A move to provide a raise to be paid in January could yet be made later in the budget process, however.
Also, under a complex federal pay law, President Obama later this year could order an increase in the absence of action by Congress, potentially the 0.5 percent he recommended in his budget proposal of earlier this year. A later law rejecting a raise or setting some other figure would override that order.
Federal employee pay rates were frozen for 2011 and 2012 at 2010 levels, although individual employees still can receive raises on advancement and for performance. The House already has passed several other spending bills whose funding levels reflect an assumption that there will be no raise; the White House has objected to them. The full Senate has not yet passed any of its bills.
Both bills would continue two long-running requirements affecting the U.S. Postal Service: that it must deliver mail six days a week; and that it cannot use funds in the bill to close small post offices. Those provisions, along with new Senate language limiting closings of mail processing plants, set off a dispute in the Senate committee over whether such restrictions would undercut a broader postal reform effort that could allow USPS to make cutbacks in each of those areas under certain conditions.
Both bills also reflect the fallout from the General Services Administration conference and awards spending scandal.
The House bill would require GSA’s administrator to certify that conference costs are appropriate, would require frequent and detailed reporting of how GSA is spending its money, and would cap spending on employee awards at 2010 levels. It also would require all agencies funded by the bill — in addition to GSA, other central management agencies plus independent financial regulatory agencies and the Treasury Department — to report on how well they comply with laws and rules on travel, conferences and employee awards.

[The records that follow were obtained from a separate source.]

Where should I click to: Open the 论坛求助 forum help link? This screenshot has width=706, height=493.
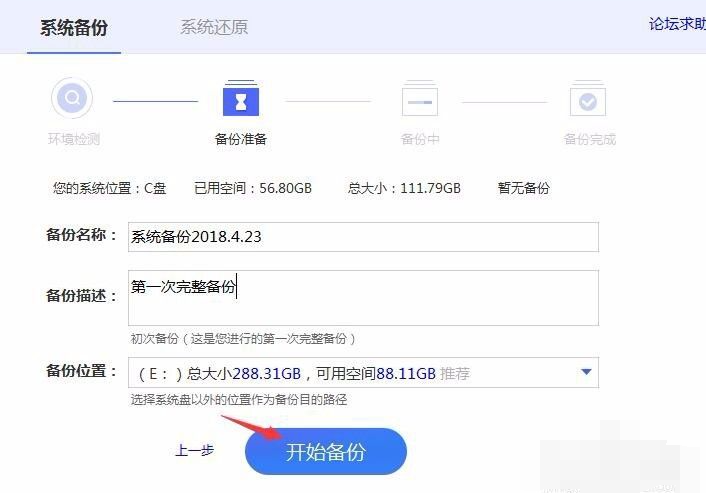tap(677, 24)
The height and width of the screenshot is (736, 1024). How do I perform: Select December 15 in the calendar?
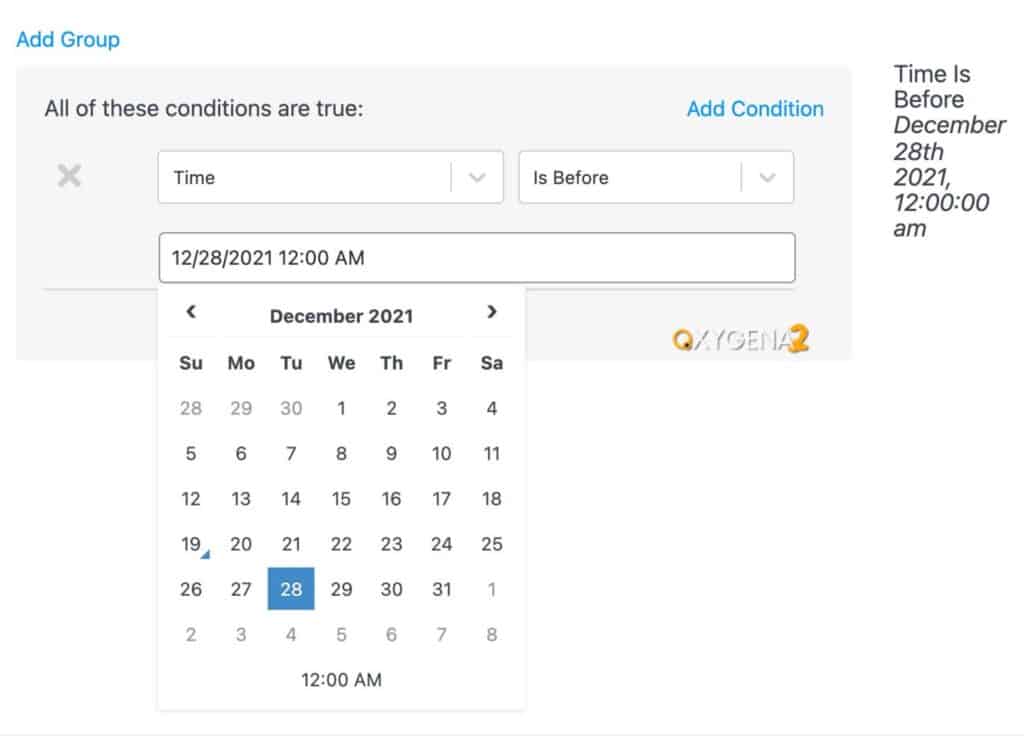coord(341,499)

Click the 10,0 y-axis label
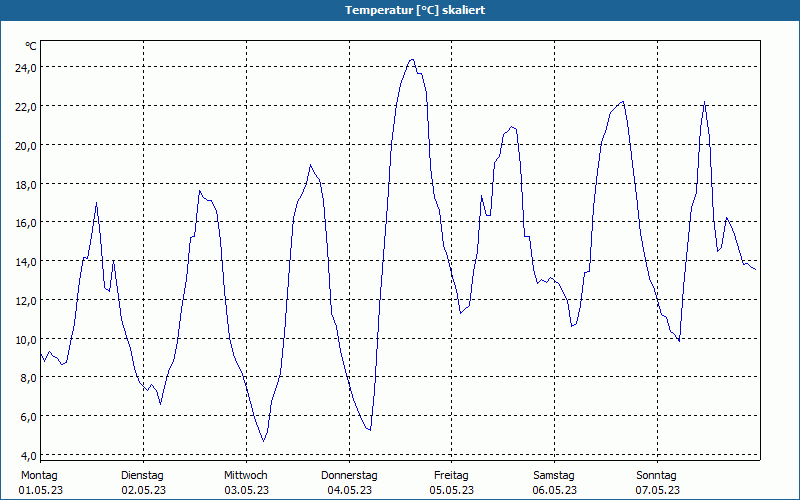(24, 339)
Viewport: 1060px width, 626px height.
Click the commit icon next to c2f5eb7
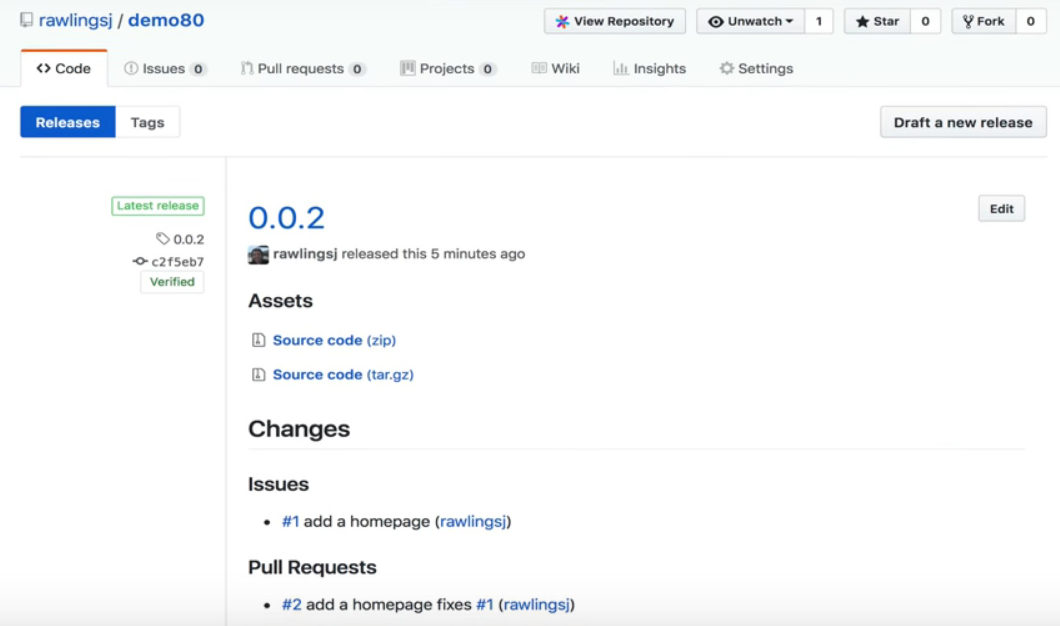[x=140, y=261]
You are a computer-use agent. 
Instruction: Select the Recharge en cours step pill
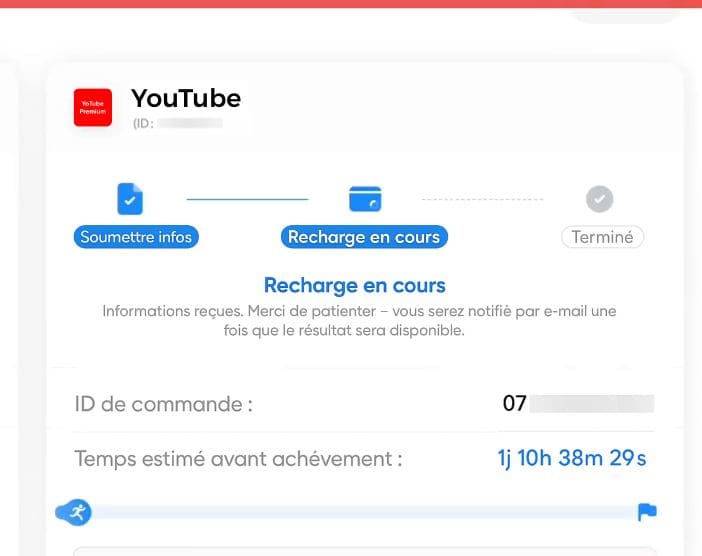[x=364, y=237]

The Senate bill meanwhile would bar affected agencies from spending more than $100,000 on a conference without approval from the agency’s second in command, and would allow conferences costing more than $500,000 only in exceptional circumstances as determined by the head of the agency.
The two versions split on some other issues, however. For example, the Senate would continue a several-year ban on starting new studies that could result in federal jobs being converted to contractor performance, while the House would lift that ban. The Senate version also would bar the use of employment caps on the federal workforce of the sort that have been proposed in various House bills, including in a budget outline that passed that chamber.
The Senate also would cap total compensation for contractor employees, including pay, bonuses and other forms of compensation, at the value of the President’s salary, $400,000.
The Senate bill further would boost the IRS budget, with the additional money targeted to improved customer service and enhanced tax law enforcement, while the House would keep IRS funding at current levels. The Senate also supports higher levels of funding for several financial regulatory agencies to enforce Wall Street reforms.